Six million see credit limit raised without consent

UK Finance said card providers were committed to responsible lending

By John-Paul Ford Rojas, Business Reporter

More than six million people have had their credit card limits increased without their consent in the last year, research from Citizens Advice suggests.

The organisation also found that consumers struggling financially were more likely to given extra credit – adding to concerns about the build-up of household debt.

Citizens Advice said lenders were "actively pushing" more borrowing without considering who could afford it.

It has been calling for a ban on unsolicited credit limit increases to help prevent people from accruing debts they cannot pay back – something it says puts individuals as well as the wider economy at risk.

Industry body UK Finance said providers were committed to responsible lending.

According to Citizens Advice, 28% of credit card holders – equivalent to 8.4 million people – received a credit limit increase over the past year.

But only 23% of those actually asked for the rise, with the remaining increases initiated by lenders.

October: Young people anxious about their rising debt levels

The study also found that 32% of credit card holders who were not confident they could pay back their debts were given a credit increase.

That was a higher proportion than the 23% of those who were confident having limits raised.

On average, credit card holders were given rises of £1,481 without being asked – with one in ten receiving increases of £3,000 or more.

The research was based on a ComRes survey of more than 1,300 credit card holders.

Citizens Advice gave the example of a woman who had asked for help after building up credit card debt of £3,500 that she was unable to pay back.

She initially had a credit limit of £500 to pay unexpected bills – but the limit was extended when she reached it, and then extended multiple times thereafter.

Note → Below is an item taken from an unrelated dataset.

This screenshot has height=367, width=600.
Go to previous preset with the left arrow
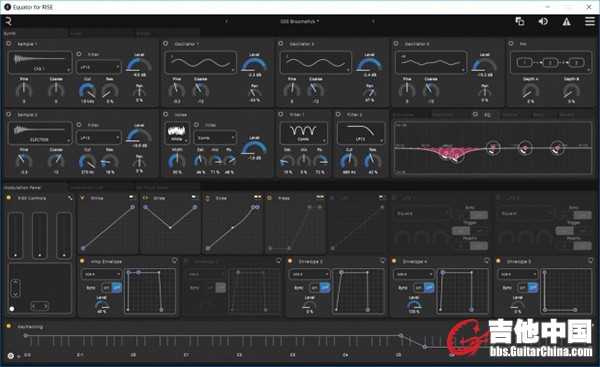227,21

Citizens Advice chief executive Gillian Guy said: "Few consumers support unsolicited increases and our research shows that they make people's debt problems worse.

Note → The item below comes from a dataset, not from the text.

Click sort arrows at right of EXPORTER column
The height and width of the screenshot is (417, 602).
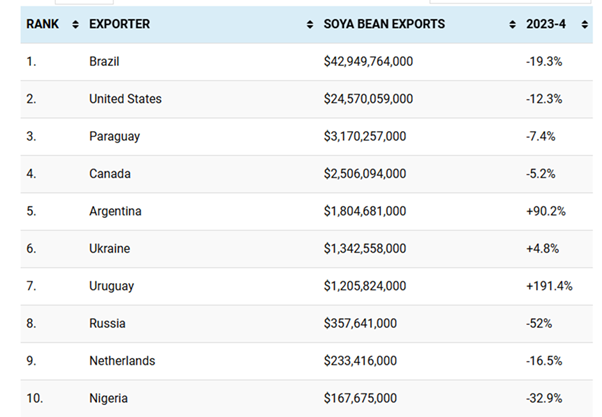point(310,24)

"The Chancellor must step in to prevent credit card companies weighing people down with unwanted debt – particularly when they are already struggling to keep their heads above water."

Richard Koch, head of cards at UK Finance, said: "The industry has come together to voluntarily agree new protocols to ask customers whether they would prefer to opt out or opt in for any credit limit increase offers.

"Furthermore, the customers who the Financial Conduct Authority and Citizens Advice are most concerned about will be excluded from receiving any such offers."

The study comes amid concerns from the Bank of England about the scale of unsecured lending.